Title: The Good That Men Do
Author: Michael A. Martin & Andy Mangels
Genre: Sci-Fi
Published: 2007
Formats: Paperback/Ebook

I was looking forward to getting stuck into "The Good That Men Do" as part of my Star Trek Reading Challenge for a couple of reasons. The first was that it had felt like a bit since I last read a Star Trek novel and I was beginning to miss them. However, the main reason I couldn't wait to get reading was that the plot was centred on re-writing the travesty that was the Enterprise series finale and undoing the death of Commander Tucker. I don't normally support such blatant circumvention of established canon but I was more than happy to see Mangels and Martin try to undo the mess I had seen on television.

The novel is based around the premise that Commander Tucker has been growing increasingly worried about the threat posed by the Romulans. However, Starfleet is more interested in getting the coalition of planets up and running without incident and therefore don't take either his or Captain Archer's warnings seriously. However, through his friend Lieutenant Reed, Tucker contacts a secret organization within Starfleet known as Section 31 that does take him seriously.
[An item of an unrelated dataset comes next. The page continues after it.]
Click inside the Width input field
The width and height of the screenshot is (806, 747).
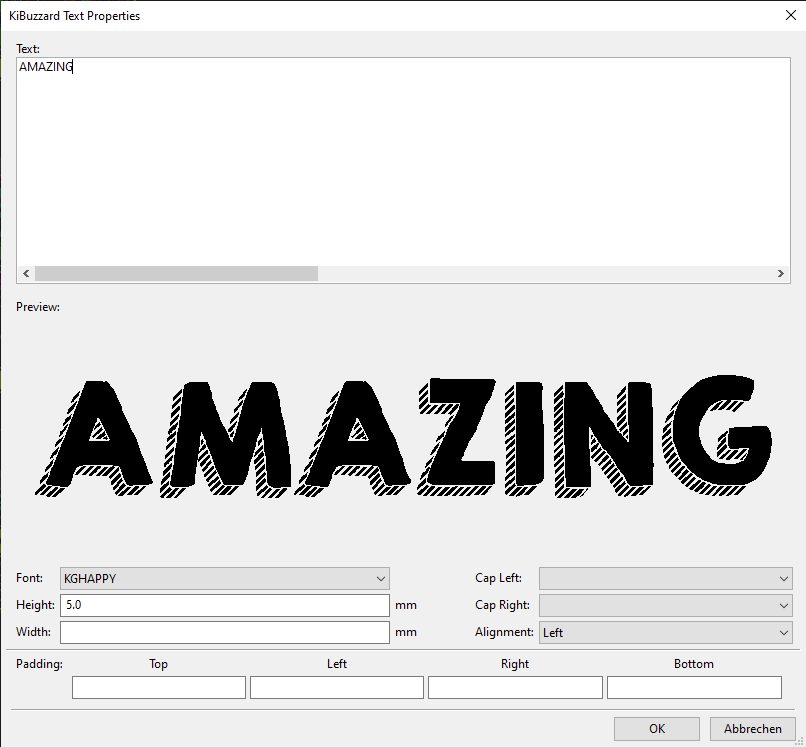click(x=225, y=631)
This sets in motion a series of events that result in Tucker's death being faked so that he can carry out a clandestine mission in Romulan space.

I actually found this to be a rather enjoyable novel, with a fairly well conceived plot when you consider what it was trying to undo. Whilst it did become a little bit melodramatic at times it still did a good a job in keeping me entertained from start to finish. It was also probably one of the most action packed Star Trek novels that I have read recently which helped to create a rather fast pace. However, as with most Star Trek novels it struggled to create any real feeling of tension as the reader knows that there is no real risk to the main characters or the Enterprise itself.
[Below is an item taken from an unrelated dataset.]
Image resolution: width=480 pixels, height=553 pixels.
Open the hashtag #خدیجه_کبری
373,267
A minor issue I did have with the novel is to do with the framing story, the very same issue that many people had with the Enterprise series finale. This time the framing story follows Nog and Jake Sisko from DS9 fame looking over some newly uncovered history records that imply the events people believed had occurred are possibly a lie. It is a bit less in your face as what was seen on the TV show but I still groaned a little bit as it just felt all very irrelevant and I just wish Enterprise could .be allowed to be itself without feeling the need to link it constantly with other Star Trek franchises. However, the biggest problem I saw with this framing story is that it isn't actually confirmed anywhere that the records Nog and Jake were reviewing are true. Any author in the future could potentially just reset this and say the records were false which I felt undermined the credibility of the story a little bit.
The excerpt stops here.